> _TASK INSTRUCTIONS_:
1. List every field name defined in the schema in the notebook.
2. From the notebook, echo the stretch that begins with the words containing "## API Methods" and ends with "the specified collection.".

> _SOURCE PASSAGE_:

╔══

## Configuration

In [None]:
"""
WARNING! This notebook does not validate data manifests before inserting them in the database.
"""

# Data Node configurationRawData or ProcessedData

datatype = 'RawData' # string: "RawData" or "ProcessedData" 
collection = '' # string: The _id of the target collection 

# Optional Data Node Properties

relationships = [] # list
OCR = True # Boolean
rights = "" # string

# Paths to Data Manifests

source_files = [] # list

## Basic Setup

In [None]:
# Import dependencies

import os, json, pymongo
from pymongo import MongoClient

# Set up the MongoDB client, configure the databases, and assign variables to the "collections" 
client = MongoClient('mongodb://localhost:27017')
db = client.we1s
Corpus = db.Corpus

# Define the schema to be used to create the manifest
schema = [
    { "name": "path", "type": "string" },
    { "name": "relationships", "type": "list" },    
    { "name": "OCR", "type": "bool" },    
    { "name": "rights", "type": "string" }
]

# Auto-generate `_id` and `path` values for the Data Node
_id = datatype
path = ',Corpus,' + collection + ','

# Pass the configurations to a variable
opts = globals()

## API Methods

In [None]:
def detect_data_node(manifest, opts, schema):
    """
    Attempts to the manifest's data node in the database. If it does not exist, creates the node or raises an error if the database does not contain the specified collection.
    """
    try:
        # Check whether the data node already exists
        assert Corpus.find_one(manifest['path'])

╚══

(Data records)
╔══

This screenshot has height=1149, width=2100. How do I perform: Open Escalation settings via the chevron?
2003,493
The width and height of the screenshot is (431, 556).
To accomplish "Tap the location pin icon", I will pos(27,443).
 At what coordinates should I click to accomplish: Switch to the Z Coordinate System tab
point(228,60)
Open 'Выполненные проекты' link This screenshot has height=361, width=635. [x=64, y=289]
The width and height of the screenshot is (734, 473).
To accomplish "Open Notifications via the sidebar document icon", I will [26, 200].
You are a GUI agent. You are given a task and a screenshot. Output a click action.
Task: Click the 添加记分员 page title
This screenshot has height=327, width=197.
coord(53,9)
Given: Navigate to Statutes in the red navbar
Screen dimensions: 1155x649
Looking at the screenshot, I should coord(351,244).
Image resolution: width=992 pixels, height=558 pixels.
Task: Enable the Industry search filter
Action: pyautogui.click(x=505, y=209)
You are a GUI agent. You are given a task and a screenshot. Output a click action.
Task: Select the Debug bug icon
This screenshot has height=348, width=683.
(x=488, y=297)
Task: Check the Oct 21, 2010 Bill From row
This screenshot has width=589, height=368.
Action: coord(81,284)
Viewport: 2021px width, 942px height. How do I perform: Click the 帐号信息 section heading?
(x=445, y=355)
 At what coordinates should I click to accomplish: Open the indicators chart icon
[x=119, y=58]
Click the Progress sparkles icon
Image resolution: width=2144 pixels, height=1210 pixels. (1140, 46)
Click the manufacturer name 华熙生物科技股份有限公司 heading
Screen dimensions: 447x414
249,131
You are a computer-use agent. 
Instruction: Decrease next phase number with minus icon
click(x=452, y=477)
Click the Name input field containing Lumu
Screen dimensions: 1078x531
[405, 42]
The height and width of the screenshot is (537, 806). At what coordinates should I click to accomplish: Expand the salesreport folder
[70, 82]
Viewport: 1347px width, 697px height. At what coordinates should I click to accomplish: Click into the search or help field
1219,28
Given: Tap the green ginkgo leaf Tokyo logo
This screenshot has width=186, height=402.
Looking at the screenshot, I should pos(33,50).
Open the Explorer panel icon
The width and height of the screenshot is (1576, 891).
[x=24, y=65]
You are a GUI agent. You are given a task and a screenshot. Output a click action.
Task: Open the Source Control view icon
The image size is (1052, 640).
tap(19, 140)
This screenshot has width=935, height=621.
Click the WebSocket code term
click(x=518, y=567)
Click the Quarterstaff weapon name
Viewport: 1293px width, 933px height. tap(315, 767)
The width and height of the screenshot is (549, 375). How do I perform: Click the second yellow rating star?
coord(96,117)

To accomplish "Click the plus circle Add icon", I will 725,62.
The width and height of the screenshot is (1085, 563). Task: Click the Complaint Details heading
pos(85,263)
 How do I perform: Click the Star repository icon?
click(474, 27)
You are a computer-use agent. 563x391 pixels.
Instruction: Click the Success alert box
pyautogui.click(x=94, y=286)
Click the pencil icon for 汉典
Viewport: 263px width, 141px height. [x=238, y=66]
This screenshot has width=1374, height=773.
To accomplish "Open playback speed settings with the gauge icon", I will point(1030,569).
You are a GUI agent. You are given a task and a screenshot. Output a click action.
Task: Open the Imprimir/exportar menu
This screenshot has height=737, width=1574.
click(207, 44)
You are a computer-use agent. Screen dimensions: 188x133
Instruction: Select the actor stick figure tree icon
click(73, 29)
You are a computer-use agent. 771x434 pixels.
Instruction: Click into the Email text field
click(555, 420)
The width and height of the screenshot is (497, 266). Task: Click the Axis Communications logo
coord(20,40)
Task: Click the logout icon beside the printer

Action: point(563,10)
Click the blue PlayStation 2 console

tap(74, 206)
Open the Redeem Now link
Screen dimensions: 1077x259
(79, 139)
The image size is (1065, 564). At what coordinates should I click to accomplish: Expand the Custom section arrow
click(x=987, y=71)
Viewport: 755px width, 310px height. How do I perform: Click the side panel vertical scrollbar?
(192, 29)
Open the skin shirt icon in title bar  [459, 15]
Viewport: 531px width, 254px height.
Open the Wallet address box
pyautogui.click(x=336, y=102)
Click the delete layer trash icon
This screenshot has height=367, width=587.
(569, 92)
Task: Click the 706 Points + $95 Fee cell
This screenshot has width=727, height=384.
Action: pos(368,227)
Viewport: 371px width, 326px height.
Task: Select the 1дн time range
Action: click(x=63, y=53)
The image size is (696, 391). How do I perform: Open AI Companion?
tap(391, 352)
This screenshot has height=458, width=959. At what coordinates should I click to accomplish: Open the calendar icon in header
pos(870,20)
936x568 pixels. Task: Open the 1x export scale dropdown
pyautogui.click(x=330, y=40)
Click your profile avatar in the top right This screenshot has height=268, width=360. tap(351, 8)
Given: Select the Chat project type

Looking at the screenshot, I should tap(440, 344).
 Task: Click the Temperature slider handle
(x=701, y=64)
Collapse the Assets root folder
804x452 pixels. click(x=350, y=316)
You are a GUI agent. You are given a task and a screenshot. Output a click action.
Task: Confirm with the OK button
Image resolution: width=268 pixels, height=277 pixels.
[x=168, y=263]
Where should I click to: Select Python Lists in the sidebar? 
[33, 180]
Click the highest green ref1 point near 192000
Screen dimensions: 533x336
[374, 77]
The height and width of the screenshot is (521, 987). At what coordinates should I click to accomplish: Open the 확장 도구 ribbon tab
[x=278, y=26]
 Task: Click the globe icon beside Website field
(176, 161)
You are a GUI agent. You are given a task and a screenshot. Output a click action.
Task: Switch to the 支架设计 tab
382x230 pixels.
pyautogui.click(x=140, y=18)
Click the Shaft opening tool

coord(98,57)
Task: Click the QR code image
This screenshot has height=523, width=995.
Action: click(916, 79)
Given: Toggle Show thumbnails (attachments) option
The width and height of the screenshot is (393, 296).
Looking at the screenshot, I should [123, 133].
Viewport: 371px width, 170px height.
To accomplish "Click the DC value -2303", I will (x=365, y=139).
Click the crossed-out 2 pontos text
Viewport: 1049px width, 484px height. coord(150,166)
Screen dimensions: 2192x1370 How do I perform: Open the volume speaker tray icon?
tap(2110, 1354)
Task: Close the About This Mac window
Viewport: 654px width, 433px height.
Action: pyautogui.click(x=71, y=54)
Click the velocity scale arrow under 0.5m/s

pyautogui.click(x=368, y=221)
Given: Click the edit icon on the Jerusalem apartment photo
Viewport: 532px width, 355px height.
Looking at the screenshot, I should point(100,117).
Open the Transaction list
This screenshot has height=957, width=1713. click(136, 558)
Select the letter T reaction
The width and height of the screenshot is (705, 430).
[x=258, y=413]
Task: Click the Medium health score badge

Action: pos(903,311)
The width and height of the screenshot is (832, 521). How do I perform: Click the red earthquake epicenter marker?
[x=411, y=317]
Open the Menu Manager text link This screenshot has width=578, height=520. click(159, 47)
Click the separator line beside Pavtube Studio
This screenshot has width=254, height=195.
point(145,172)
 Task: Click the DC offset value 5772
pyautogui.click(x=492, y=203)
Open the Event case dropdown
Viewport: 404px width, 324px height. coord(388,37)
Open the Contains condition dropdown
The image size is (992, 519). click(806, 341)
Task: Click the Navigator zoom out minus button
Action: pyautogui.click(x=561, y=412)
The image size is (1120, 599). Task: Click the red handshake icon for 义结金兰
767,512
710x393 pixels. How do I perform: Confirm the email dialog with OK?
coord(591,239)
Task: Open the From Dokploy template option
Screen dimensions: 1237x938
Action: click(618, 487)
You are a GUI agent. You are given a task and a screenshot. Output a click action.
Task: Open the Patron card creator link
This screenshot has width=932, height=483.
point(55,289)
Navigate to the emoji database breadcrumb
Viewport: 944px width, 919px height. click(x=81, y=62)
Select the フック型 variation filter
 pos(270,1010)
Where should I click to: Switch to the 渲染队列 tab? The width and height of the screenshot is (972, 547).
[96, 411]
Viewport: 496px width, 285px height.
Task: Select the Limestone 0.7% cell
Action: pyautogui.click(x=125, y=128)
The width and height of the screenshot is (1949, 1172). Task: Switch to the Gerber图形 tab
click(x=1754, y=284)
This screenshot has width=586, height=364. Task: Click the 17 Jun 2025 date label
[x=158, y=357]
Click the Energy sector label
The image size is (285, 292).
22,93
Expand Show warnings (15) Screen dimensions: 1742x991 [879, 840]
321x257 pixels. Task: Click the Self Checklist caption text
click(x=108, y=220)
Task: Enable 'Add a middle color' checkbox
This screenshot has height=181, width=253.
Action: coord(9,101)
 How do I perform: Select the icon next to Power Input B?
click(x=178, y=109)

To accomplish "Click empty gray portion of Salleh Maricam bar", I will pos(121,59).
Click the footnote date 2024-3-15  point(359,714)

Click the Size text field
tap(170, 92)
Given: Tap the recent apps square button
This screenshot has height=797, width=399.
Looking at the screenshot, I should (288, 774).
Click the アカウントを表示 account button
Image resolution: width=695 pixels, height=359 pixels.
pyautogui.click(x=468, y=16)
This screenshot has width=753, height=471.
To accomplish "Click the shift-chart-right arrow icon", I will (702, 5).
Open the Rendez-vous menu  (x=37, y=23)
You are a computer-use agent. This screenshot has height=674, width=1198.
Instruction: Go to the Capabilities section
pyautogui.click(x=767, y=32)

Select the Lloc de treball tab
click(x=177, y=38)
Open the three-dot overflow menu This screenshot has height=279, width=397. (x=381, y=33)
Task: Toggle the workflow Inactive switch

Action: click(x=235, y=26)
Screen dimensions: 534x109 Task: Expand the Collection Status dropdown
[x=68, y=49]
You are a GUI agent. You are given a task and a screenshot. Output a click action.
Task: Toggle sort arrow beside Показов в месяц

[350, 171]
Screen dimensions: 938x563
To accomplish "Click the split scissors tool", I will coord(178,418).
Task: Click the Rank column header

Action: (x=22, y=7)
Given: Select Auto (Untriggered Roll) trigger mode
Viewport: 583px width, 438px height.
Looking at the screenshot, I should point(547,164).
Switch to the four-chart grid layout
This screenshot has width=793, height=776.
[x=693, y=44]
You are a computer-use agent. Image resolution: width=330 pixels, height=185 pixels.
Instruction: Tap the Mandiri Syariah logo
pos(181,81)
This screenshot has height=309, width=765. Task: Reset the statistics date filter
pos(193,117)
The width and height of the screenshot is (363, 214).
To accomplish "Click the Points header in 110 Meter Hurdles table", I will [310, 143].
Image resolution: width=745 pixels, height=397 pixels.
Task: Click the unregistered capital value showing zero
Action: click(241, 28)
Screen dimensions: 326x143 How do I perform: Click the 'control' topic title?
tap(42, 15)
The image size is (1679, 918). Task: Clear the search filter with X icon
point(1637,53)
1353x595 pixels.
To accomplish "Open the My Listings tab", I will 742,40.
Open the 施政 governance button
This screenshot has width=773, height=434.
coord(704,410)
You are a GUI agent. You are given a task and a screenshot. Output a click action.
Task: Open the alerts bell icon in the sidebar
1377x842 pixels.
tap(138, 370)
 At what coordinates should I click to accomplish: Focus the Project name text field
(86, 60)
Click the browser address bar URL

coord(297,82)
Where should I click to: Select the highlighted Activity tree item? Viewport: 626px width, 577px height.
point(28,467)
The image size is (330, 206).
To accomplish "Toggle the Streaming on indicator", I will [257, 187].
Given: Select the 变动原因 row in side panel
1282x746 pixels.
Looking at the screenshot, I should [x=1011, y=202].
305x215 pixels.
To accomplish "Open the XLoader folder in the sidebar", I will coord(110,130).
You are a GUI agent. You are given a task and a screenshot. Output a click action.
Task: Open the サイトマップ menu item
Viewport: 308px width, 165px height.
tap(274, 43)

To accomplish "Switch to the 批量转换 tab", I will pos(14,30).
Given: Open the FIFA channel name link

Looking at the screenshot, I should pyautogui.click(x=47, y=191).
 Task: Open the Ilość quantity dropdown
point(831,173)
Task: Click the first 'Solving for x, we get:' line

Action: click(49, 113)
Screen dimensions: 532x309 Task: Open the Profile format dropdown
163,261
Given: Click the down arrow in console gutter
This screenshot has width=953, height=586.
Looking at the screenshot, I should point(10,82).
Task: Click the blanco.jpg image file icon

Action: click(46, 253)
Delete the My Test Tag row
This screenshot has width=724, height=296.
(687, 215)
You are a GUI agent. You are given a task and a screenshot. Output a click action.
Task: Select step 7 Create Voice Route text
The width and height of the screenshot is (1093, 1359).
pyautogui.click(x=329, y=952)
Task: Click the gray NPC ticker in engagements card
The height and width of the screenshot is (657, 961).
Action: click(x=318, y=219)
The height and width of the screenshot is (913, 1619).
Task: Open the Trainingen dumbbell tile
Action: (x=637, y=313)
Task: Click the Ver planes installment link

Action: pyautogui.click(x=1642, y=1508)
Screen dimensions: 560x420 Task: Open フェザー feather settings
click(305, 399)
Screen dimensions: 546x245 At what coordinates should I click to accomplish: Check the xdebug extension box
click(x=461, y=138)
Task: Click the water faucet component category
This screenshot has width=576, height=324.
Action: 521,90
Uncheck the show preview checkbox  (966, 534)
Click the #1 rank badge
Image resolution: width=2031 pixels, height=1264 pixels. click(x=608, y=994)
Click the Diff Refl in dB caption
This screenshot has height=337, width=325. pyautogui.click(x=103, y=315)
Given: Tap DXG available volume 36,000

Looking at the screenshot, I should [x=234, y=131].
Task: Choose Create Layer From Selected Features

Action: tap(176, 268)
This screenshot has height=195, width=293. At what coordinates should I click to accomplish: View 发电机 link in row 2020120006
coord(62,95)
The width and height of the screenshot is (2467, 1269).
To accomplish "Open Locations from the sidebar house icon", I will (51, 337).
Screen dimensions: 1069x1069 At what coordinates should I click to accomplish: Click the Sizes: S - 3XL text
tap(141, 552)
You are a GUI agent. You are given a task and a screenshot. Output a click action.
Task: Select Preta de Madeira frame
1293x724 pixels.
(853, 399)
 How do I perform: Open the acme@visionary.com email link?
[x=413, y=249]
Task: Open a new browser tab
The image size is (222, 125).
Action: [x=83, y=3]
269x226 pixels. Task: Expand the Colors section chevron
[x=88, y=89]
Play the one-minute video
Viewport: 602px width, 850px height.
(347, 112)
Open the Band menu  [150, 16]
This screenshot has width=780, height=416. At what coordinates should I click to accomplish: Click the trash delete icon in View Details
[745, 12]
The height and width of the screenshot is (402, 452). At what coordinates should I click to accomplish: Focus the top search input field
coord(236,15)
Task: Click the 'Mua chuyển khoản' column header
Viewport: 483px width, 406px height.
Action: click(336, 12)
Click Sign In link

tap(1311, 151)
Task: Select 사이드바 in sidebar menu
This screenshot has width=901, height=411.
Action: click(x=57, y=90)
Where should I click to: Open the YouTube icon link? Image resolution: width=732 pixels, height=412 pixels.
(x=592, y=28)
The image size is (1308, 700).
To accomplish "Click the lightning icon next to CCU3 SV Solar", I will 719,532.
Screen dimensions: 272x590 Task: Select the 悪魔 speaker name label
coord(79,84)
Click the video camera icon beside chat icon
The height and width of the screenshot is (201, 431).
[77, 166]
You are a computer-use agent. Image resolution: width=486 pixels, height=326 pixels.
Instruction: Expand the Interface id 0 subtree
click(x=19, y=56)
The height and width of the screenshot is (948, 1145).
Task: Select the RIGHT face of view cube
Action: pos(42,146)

╚══

> _ANSWERS_:
1. path, relationships, OCR, rights

2.
## API Methods

In [None]:
def detect_data_node(manifest, opts, schema):
    """
    Attempts to the manifest's data node in the database. If it does not exist, creates the node or raises an error if the database does not contain the specified collection.